- Presented by: Jeremy Paxman

Original release
- Network: BBC Two
- Release: 21 September 1994 – 29 March 1995

= University Challenge 1994–95 =

Series 24 of University Challenge ran between 21 September 1994 and 29 March 1995. This was the first series of the show for eight years and aired on BBC Two for the first time, having previously been broadcast on ITV. This was also the first series to use the 27-episode format. Jeremy Paxman took over as presenter from Bamber Gascoigne, who had presented the show from its inception in 1962 through until 1987.

The series was won by Trinity College, Cambridge, who defeated New College, Oxford 390-180 in the final.

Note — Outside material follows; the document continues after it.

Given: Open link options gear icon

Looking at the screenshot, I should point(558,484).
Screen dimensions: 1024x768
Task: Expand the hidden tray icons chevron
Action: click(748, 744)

The members of the winning team – Sean Blanchflower, Kwasi Kwarteng, Robin Bhattacharyya, and Erik Gray – were presented with the trophy by Gascoigne.

==Results==
- Winning teams are highlighted in bold.
- Teams with green scores (winners) returned in the next round, while those with red scores (losers) were eliminated.
- Teams with orange scores have lost, but survived as highest scoring losers.
- A score in italics indicates a match decided on a tie-breaker question.

===First round===

| Team 1 | Score |  | Team 2 | Broadcast Date |
|---|---|---|---|---|
| University of Birmingham | 170 | 205 | University of Aberdeen | 21 September 1994 |
| New College, Oxford | 145 | 115 | University of North London | 28 September 1994 |
| University of Liverpool | 150 | 100 | University of Sheffield | 5 October 1994 |
| Brasenose College, Oxford | 185 | 190 | Trinity College, Cambridge | 12 October 1994 |
| University of Manchester Institute of Science and Technology | 95 | 185 | University of Edinburgh | 19 October 1994 |
| The Open University | 135 | 150 | St Benet's Hall, Oxford | 26 October 1994 |
| University of Sussex | 120 | 210 | Robinson College, Cambridge | 2 November 1994 |
| Robert Gordon University | 75 | 225 | University of Bristol | 9 November 1994 |
| Birkbeck, University of London | 215 | 160 | Queen's University, Belfast | 16 November 1994 |
| Keble College, Oxford | 265 | 130 | University of Hull | 23 November 1994 |
| King's College London School of Medicine and Dentistry | 120 | 170 | University of Wales, Lampeter | 30 November 1994 |
| Jesus College, Cambridge | 80 | 290 | University of St Andrews | 7 December 1994 |

===Second round===

| Team 1 | Score |  | Team 2 | Broadcast Date |
|---|---|---|---|---|
| University of Aberdeen | 325 | 145 | Brasenose College, Oxford | 14 December 1994 |
| The Open University | 235 | 180 | University of Bristol | 21 December 1994 |
| Trinity College, Cambridge | 300 | 215 | Queen's University, Belfast | 28 December 1994 |
| Birkbeck, University of London | 120 | 255 | University of St Andrews | 4 January 1995 |
| New College, Oxford | 200 | 175 | St Benet's Hall, Oxford | 11 January 1995 |
| University of Wales, Lampeter | 150 | 230 | University of Birmingham | 18 January 1995 |
| Keble College, Oxford | 130 | 255 | University of Edinburgh | 25 January 1995 |
| University of Liverpool | 105 | 255 | Robinson College, Cambridge | 1 February 1995 |

===Quarter-finals===

| Team 1 | Score |  | Team 2 | Broadcast Date |
|---|---|---|---|---|
| University of Aberdeen | 225 | 155 | The Open University | 8 February 1995 |
| Trinity College, Cambridge | 335 | 155 | University of St Andrews | 15 February 1995 |
| New College, Oxford | 175 | 165 | University of Birmingham | 22 February 1995 |
| University of Edinburgh | 230 | 185 | Robinson College, Cambridge | 1 March 1995 |

===Semi-finals===

| Team 1 | Score |  | Team 2 | Broadcast Date |
|---|---|---|---|---|
| University of Aberdeen | 235 | 245 | Trinity College, Cambridge | 15 March 1995 |
| New College, Oxford | 260 | 220 | University of Edinburgh | 22 March 1995 |

===Final===

| Team 1 | Score |  | Team 2 | Broadcast Date |
|---|---|---|---|---|
| Trinity College, Cambridge | 390 | 180 | New College, Oxford | 29 March 1995 |

- The trophy and title were awarded to the Trinity team of Sean Blanchflower, Kwasi Kwarteng, Robin Bhattacharyya, and Erik Gray.
- The trophy was presented by Bamber Gascoigne.
- This was the first regular series to be hosted by Jeremy Paxman on BBC Two since taking over from Bamber Gascoigne.